> **Extracted entries**:
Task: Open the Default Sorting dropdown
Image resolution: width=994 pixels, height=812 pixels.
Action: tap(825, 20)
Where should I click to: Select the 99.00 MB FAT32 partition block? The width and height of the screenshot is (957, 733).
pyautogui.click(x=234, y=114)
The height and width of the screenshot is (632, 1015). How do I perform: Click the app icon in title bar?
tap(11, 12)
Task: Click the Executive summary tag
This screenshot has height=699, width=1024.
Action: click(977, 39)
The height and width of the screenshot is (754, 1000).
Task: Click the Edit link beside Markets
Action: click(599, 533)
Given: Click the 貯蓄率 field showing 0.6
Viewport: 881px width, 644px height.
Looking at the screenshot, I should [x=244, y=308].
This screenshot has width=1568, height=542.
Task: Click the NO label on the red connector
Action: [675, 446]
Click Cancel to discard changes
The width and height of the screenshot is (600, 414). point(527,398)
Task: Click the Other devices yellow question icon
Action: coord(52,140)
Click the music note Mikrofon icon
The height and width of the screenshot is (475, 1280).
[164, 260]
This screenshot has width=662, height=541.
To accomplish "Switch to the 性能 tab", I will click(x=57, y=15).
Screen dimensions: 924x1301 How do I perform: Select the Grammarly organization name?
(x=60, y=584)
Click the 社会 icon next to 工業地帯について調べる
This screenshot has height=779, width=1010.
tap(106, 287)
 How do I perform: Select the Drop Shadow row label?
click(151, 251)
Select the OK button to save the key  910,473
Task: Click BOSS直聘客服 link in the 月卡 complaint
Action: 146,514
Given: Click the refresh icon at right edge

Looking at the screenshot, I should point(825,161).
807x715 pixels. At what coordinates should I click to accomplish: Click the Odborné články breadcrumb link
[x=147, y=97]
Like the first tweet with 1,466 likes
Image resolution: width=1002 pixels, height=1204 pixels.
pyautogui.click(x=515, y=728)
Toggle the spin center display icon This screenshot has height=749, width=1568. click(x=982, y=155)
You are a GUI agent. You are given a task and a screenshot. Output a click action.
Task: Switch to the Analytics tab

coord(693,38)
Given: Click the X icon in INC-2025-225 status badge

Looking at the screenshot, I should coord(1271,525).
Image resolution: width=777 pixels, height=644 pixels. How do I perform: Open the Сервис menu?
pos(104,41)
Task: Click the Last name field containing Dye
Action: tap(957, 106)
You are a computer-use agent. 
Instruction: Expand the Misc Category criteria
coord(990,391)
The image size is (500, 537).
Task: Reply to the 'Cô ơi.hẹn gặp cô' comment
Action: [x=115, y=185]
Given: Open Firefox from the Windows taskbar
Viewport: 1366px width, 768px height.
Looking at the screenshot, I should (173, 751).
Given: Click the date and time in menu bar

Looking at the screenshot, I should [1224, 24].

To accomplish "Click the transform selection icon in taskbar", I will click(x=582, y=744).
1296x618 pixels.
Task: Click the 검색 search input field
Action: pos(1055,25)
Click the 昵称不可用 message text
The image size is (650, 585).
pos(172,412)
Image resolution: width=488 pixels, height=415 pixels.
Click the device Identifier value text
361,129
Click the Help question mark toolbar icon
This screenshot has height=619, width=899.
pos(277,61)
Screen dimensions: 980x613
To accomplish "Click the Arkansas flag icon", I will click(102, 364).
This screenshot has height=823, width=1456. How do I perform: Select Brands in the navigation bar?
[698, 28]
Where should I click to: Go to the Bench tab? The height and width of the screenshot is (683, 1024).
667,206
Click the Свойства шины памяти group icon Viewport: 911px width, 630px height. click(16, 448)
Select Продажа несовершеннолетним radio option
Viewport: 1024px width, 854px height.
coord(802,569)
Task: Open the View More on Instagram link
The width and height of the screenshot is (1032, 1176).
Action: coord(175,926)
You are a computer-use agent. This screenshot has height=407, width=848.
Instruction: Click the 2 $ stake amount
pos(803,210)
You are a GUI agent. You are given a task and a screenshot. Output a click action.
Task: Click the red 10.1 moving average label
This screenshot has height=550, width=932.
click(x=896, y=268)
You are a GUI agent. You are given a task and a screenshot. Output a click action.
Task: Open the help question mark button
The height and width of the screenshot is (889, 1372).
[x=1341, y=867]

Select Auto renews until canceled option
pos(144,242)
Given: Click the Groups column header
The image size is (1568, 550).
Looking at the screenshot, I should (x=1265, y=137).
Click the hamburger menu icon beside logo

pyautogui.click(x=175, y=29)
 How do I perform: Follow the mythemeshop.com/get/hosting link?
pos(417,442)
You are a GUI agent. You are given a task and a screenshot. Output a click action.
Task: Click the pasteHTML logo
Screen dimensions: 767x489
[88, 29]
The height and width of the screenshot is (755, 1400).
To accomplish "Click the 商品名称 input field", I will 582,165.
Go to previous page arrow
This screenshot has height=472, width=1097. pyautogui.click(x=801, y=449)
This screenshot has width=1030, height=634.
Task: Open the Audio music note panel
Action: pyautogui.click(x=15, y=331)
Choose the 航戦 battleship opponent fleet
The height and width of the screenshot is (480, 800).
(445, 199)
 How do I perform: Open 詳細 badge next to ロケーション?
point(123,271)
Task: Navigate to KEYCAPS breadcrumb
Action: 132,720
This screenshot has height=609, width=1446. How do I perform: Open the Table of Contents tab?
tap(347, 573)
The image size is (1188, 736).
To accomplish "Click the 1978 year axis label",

> **Task brief**: From the records, copy every line that has the string "computer" in it.

> **Written solution**:
You are a computer-use agent. 
You are a computer-use agent. This screenshot has height=407, width=848.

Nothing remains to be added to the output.